AUTORITÉ DE LA CHOSE JUGÉE AU PÉNAL

- Les faits

Un piéton a été renversé par un ensemble routier alors qu'il traversait une rue hors d'un passage protégé. Il décède des suites de l'accident. Le chauffeur du poids lourd est relaxé des poursuites pénales du chef d'homicide involontaire et condamné à une peine d'amende du chef du délit de défaut d'assurance. Les ayants droit de la victime, déboutés de leurs demandes en qualité de parties civiles devant la juridiction pénale, assignent le chauffeur du camion devant le tribunal de grande instance.

- La décision

La cour d'appel de Versailles condamne le chauffeur à indemniser les ayants droit de leur préjudice moral. Elle retient que l'action civile exercée en vertu des dispositions de la loi du 5 juillet 1985 procède d'un fondement juridique autonome et que son exercice ne se heurte pas à l'autorité de la chose jugée par la juridiction pénale. L'action des ayants droit est recevable, nonobstant la décision de relaxe rendue en faveur du chauffeur par le tribunal correctionnel saisi des poursuites pour homicide involontaire et défaut d'assurance. La victime traversait la route située devant son domicile avec un sac à provisions. Au lieu d'emprunter le passage réservé aux piétons et de s'arrêter pour laisser passer les véhicules, pressée de regagner son habitation, elle a accéléré le pas à la vue du camion et a été alors renversée par celui-ci. Ces circonstances sont caractéristiques de l'attitude d'un piéton qui a traversé la chaussée sans s'assurer qu'il pouvait le faire sans danger. Elles ne sont nullement révélatrices ni d'une volonté de suicide ni d'une faute inexcusable constituant la cause exclusive de l'accident. Le pourvoi du chauffeur de poids lourd est rejeté. La cour d'appel a pu déduire, sans méconnaître l'autorité de la chose jugée, des circonstances qu'elle a souverainement appréciées que la victime n'avait commis aucune faute inexcusable au sens de l'article 3 de la loi de 1985.

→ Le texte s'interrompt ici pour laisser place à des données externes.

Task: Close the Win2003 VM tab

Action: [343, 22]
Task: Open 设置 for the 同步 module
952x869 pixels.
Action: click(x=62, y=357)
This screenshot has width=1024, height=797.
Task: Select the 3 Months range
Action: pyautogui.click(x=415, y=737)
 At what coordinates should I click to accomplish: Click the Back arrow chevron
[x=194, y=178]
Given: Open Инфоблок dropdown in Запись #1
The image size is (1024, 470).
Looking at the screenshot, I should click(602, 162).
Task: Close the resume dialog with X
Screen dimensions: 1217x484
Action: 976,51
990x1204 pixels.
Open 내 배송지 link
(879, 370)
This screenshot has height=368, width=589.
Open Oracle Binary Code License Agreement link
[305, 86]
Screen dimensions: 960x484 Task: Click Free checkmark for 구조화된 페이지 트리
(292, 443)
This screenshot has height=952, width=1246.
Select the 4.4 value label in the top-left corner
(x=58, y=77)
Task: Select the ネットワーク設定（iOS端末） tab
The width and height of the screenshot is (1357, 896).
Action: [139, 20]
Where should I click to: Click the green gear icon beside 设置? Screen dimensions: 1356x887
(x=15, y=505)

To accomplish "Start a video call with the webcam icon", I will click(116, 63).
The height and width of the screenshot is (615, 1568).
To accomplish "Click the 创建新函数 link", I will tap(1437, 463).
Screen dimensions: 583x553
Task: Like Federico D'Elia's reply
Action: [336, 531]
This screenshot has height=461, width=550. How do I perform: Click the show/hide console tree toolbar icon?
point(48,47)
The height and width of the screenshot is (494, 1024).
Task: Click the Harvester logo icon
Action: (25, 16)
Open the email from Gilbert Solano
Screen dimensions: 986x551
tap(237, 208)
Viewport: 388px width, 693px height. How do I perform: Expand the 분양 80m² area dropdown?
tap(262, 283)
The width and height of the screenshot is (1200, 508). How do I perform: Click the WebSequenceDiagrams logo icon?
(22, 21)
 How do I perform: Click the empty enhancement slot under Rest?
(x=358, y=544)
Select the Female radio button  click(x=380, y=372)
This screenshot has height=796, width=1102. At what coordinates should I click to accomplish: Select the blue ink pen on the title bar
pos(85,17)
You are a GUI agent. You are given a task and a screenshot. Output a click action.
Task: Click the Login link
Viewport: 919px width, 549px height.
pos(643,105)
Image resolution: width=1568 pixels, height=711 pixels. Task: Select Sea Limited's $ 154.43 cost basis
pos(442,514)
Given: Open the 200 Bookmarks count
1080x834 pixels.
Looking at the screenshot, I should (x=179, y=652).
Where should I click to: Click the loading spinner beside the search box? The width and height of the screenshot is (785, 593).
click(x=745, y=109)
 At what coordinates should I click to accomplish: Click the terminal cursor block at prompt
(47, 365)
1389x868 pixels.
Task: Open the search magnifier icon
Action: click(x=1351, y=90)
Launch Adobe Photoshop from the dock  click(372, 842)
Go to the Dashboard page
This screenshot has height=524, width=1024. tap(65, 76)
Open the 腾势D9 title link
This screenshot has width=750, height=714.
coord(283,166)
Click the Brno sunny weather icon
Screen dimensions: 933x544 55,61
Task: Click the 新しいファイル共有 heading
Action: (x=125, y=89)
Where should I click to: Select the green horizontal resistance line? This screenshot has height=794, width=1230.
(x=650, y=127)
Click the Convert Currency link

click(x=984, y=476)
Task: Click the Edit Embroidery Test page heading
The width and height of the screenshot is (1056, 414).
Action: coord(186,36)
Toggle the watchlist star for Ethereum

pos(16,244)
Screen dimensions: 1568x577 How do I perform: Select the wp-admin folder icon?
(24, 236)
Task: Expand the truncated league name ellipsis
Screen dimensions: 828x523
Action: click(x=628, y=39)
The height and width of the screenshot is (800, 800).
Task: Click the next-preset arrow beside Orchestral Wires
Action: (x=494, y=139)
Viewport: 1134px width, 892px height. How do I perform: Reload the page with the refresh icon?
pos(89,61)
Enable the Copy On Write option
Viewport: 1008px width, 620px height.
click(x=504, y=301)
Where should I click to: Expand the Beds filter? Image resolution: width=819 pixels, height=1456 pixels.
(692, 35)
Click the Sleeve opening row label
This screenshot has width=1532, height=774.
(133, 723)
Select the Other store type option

(Cass., 2e ch. civile, 7 octobre 2004, n° 1523 F-P + B ; Abaul contre Laval et autres.)

> Commentaire

Ce n'est pas parce que le conducteur a été relaxé au pénal des poursuites pour homicide involontaire que le piéton qu'il a mortellement blessé a commis une faute inexcusable. Au civil, il peut donc être condamné à indemniser intégralement la victime. La loi du 5 juillet 1985 constitue un régime d'indemnisation autonome.